Teaser or fun calc equation to surprise husband (physicist/EE) at work I am a geneticist and unfortunately have not worked much with advanced calc since undergrad. In genetics, as you likely know, a male is denoted as XY and a female as XX. I plan to leave a riddle for my husband and his colleagues at his workplace in order for them to solve. The solution will be an unexpected announcement of the baby's sex.  
I am looking for 2 high-level calculus equations - one of which solves to X and the other to Y (and/or two proofs, one of which is true and equals X, and another which is false and equals Y).  If anyone would be willing to provide some ideas for this endeavor, the help would be greatly appreciated.  Any variations on XX,XY,b(boy),g(girl), etc. would also work.  It's a lab full of PhDs, theoretical physicists, and engineers -- so I would imagine the harder the better ;)  Bonus points if you can stump them.
Some fields covered by the lab are optics, microwave photonics, radio-over-fiber, quantum computing, etc.  Keep in mind they are good, but they are not mathematicians (there may be 1 or 2, but who knows if they'll be around).
Thanks ahead of time!
 A: I don't know if this will be to your liking, but I admit I had fun constructing it.  
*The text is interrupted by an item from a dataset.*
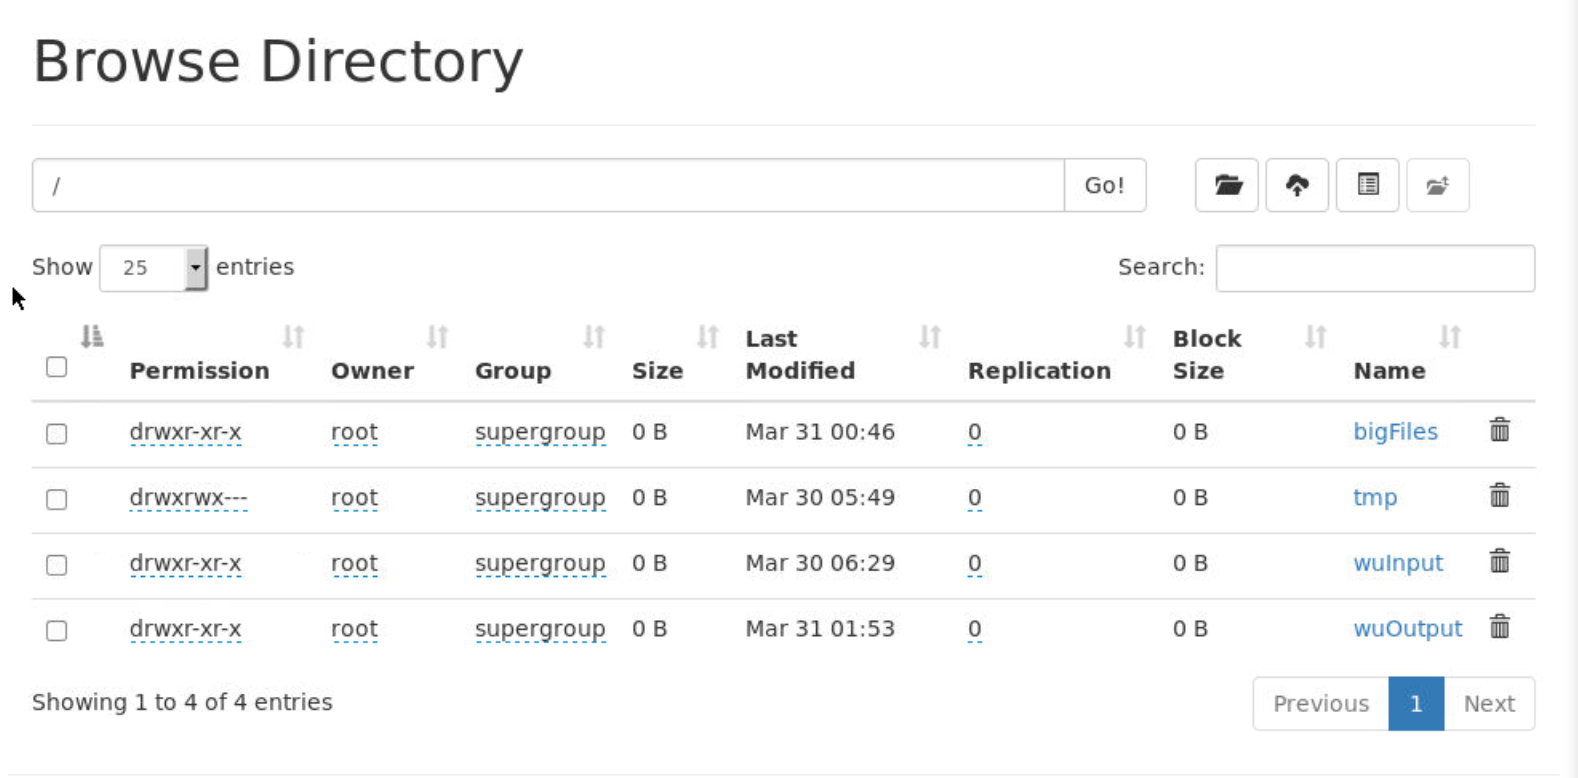The width and height of the screenshot is (1578, 778).
Task: Open the Show entries count dropdown
Action: (154, 268)
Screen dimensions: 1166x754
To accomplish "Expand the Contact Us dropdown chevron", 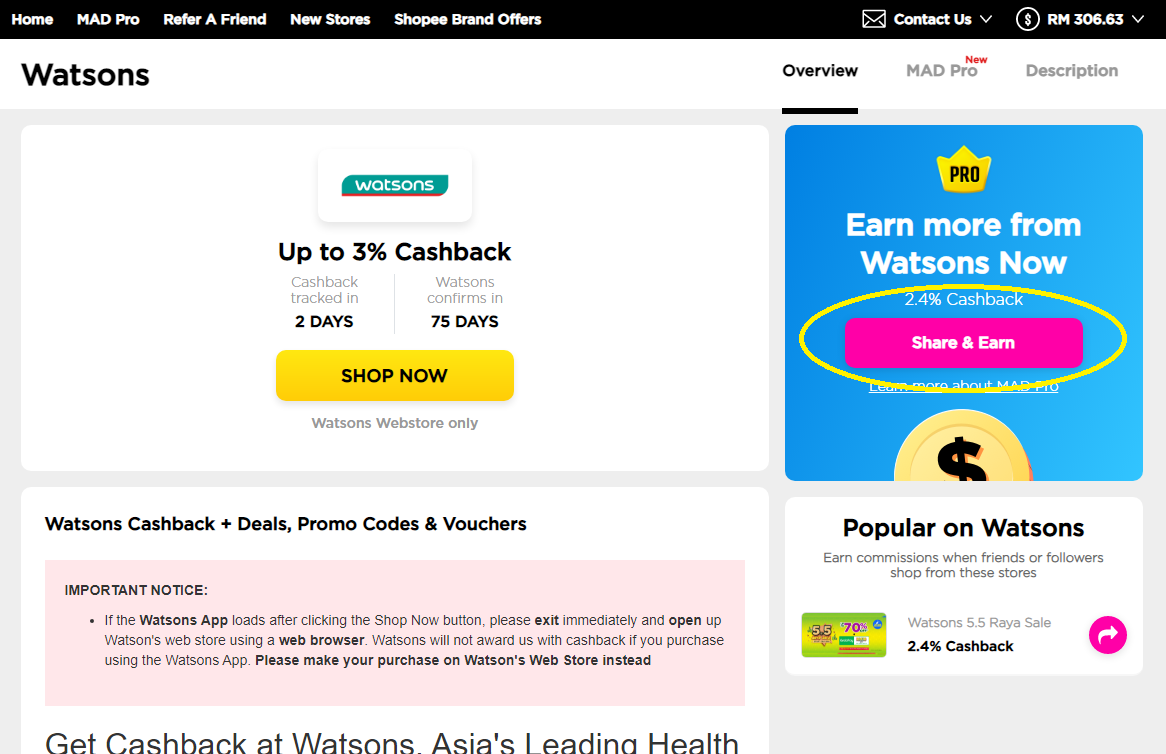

First, some word-play in order to explain my motivation: since, as they say, you expect, it is fitting that your husband should calculate an expected value. Also, since whatever the sex of the baby, XX or XY, the first X is given, it is fitting that he should calculate an expected value given X. In other words, a conditional expected value.
Then the riddle is:
\begin{align} 
&\text {Your wife expects} \\ 
&\text {but don't expect}\\
&\text {to find out what}\\
&\text {without some math.}\\
&\text {The first is X}\\
&\text {but what comes next?}\\
&\text {-you need the math}\\
&\text {to find the path.}\\
&\text {Let's leave the prose}\\
&\text {and go verbose}\\
&\text {with symbols and notations:}
\end{align}
Let $X$ and $Y$ be two non-negative absolutely continuous, not-independent random variables each ranging in $[0,\infty)$. Calculate $E\Big (E(XY\mid X)\Big)$ given that their joint probability density function is proper and it has the functional form
$$f_{XY}(x,y) = \frac {1}{\sqrt {2\pi}}\frac{2^5}{\pi^2}e^{\frac12 (\ln x-x)}y^2e^{-\frac {4}{\pi}y^2} $$
\begin{align}
&\text {This f is strange}\\
&\text {This f seems weird}\\
&\text {but mind can clear the eye,}\\
&\text {the hidden things}\\
&\text {like squares that hiss}\\
&\text {and demons that you know.}\\
&\text {Uncover them!}\\
&\text {-to clear the way}\\
&\text {to what you long to find.}\\
&\text {And when you're there, just don't forget}\\
&\text {to doubly love what you expect.}\\
&\text {But if you still won't understand}\\
&\text {what more to say than }\\
&\text {count the length!}
\end{align}
This version leads to a numerical answer that connects to the word "female".
In order to obtain a numerical answer that links to the word "male" you change
"to doubly love what you expect" into "to add the one that's coming".
In the second part of the lyrics, there are clues that help focusing the solution approach, and other clues that are critical in order to arrive at the correct number.
Note that the PhD's must know that they search for the sex of the baby.